Just for a moment, take the angst and anxiety as a consequence of the Boston event and imagine living with that 24/7, 365 days of the year, as they do in Beirut, as they do in Afghanistan, Pakistan and many countries in Africa.
And we wonder why Suni and Shiia can’t get along? Why the Catholics and the Protestants can’t get along? It’s our own fear that causes us to react this way. If we let the purveyors and marketers of fear have their way, it will only get worse. For your sanity’s sake, turn the electronic media off and be in control of your life. Use it in a responsible, healthy fashion. Stop obsessing. Either we’re in control of it or it’s in control of us.

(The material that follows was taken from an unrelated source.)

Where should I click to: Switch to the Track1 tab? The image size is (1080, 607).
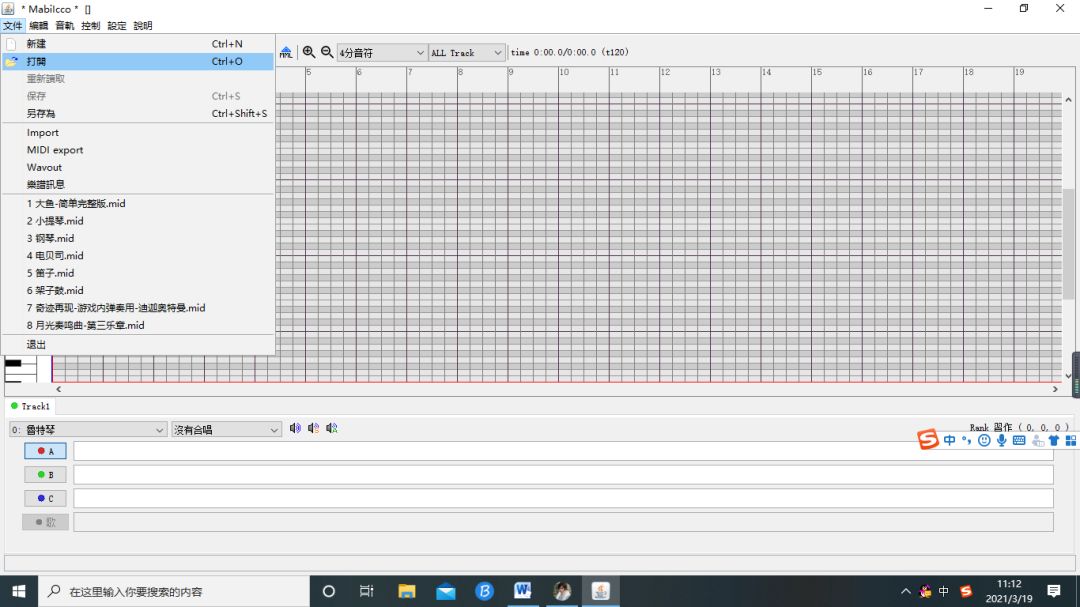pyautogui.click(x=31, y=406)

Thanks for the great piece, Dale? I have been thinking about Boston all week. I used to work at the Public Library in Watertown; and as one person interviewed on Fri said “It wasn’t the kind of place where you had to be afraid to go outside. What does Elena have to say about this all?
Anne B
Hi Anne–
First we heard about the bombing was a cryptic post from Elena saying she was safe in Newton. (where she works.) I think her reactions have been pretty typical, low grade anxiety until she had checked in with everyone she knew who might have been in danger, punctuated by moments of Holy Crap! when events took a new turn. I think she’s tired of living in the epicenter of mayhem, and was very relieved last night when the lockdown ended and the guy was caught.
I doubt that the whole experience will change her view of the metro Boston area as a great place to live. She isn’t inclined much toward borrowing trouble from tomorrow. She leaves that stuff to me.